The Value of Data Beyond the Trial

By Brian Nye

Clinical researchers strive to hit trial endpoints as quickly and cost-effectively as possible. Efficacy and safety are, of course, critical to the approval and commercialization of the molecule. The strength of those data points is obviously dependent on a number of factors, including patient adherence throughout the duration of the trial.  But there can be far more to the story that can optimize the commercial potential of the molecule once approval is granted. Once commercialized, clinicians want to know not only that the medication works on the disease and is safe to use. They also want to know if it will improve the patient’s signs and symptoms that are impacting their health, and quality of life, which drove them to seek medical help in the first place. This makes the quality of the data in the trial phase, and the insights that data can provide, critical to the commercial success of the molecule.

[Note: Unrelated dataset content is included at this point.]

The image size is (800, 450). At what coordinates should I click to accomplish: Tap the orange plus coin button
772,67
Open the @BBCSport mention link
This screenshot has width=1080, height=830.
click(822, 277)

This may be especially true for drugs that don’t produce particularly strong endpoint results. Endpoints may be met with statistical significance, but if strong deltas are not demonstrated it may leave the provider questioning the true value of the product to their patients. Even with strong deltas, there are opportunities to demonstrate ways that it improves the patient’s health and quality of life beyond just the primary/secondary endpoints. For example, while a study medication may not demonstrate a full curative effect, or the endpoint delta was numerically small, a high percentage of patients may still report a reduction in specific symptoms, fewer days of missed work, an improved sense of well-being, or improved overall functioning. In other words, any data that provides insights into how a therapy improves patient quality of life will resonate with clinicians.

In this way, research and development impact the commercial success of a new therapy beyond the endpoint data. Information specific to adherence in specific study populations, information gleaned from patient-reported outcomes (e.g. diaries), and digital biomarkers are all examples of the insights that can add to the quality of the data and, therefore, the commercial value of the medication.

Adherence Data – Importance Beyond Efficacy and Safety

Patient medication adherence is extremely important for ensuring the statistical significance of data throughout the course of a clinical trial. AiCure’s customers rely on our adherence solutions through the Patient Connect app to collect dosing data, but the value doesn’t end there. Not only does the app, via it’s reminders and easy to follow dosing guidance, help to increase patient adherence, it also provides 24/7 visibility for the study team, giving them clear insights into what’s happening with their patients in between clinic visits.

This round-the-clock data collection produces other benefits. Through our proprietary AI, we offer sponsors predictive analytics that can be shared with potential customers following the study. These analytics can show a range of potential patient benefits, such as:

  • Performance of the therapy over time
  • Likelihood of side-effects

Digital Biomarkers – Real Insights from Real Patients

Our Digital Biomarkers use facial and voice recognition, collected with a smartphone or similar device, to help flag symptom changes – many of which can be extremely subtle. Ranging from the obvious, like detecting jaundice, to nearly imperceptible changes in facial or voice affect, characteristics picked up by the app tell us a lot about how patients are being affected by the therapy. By utilizing these biomarkers, data is collected that can show (among other things):

  • Improvements in pain
  • Changes in mobility
  • Occurrence and changes to tremors and other neurological responses

Tracking these types of data can give sponsors clear tools for differentiating, marketing and selling their therapy. 

Tracking the Patient’s Journey

Total cure or remission is wonderful, but not always possible. Many therapies exist to extend life, reduce painful and/or unpleasant symptoms, and to improve the patients’ ability to lead as close to a healthy life as possible for as long as possible. 

Through the ePro features and functionality within the Patient Connect app, AiCure makes it simple for patients to chronicle their symptoms, providing insight beyond adherence alone. Through this data, sponsors have a repository of information that can be used to help market their therapy. For instance, the ePro data can show that patients are feeling better day to day, missing fewer days of work, or enjoying more quality time with their loved ones. It’s hard to quantify some of this kind of information in a clinical trial endpoint, but it can be powerful to share with clinicians who are looking for new ways to help their patients.

As you are building your endpoints and identifying which results will help to prove efficacy and safety, it’s important to also give thought to what kinds of data can help you set your therapy apart once it’s on the market. Clinicians care deeply about their patients. While they want to know how the therapy performed relative to study endpoints, they also want to know if the therapy can make their patients feel healthier, have less pain, have a more normal social experience, or allow them to spend more time with their family. If you can use data collected during the clinical study to prove that your therapy makes patients healthier and improves the quality of life, you greatly enhance your chance for successful commercialization.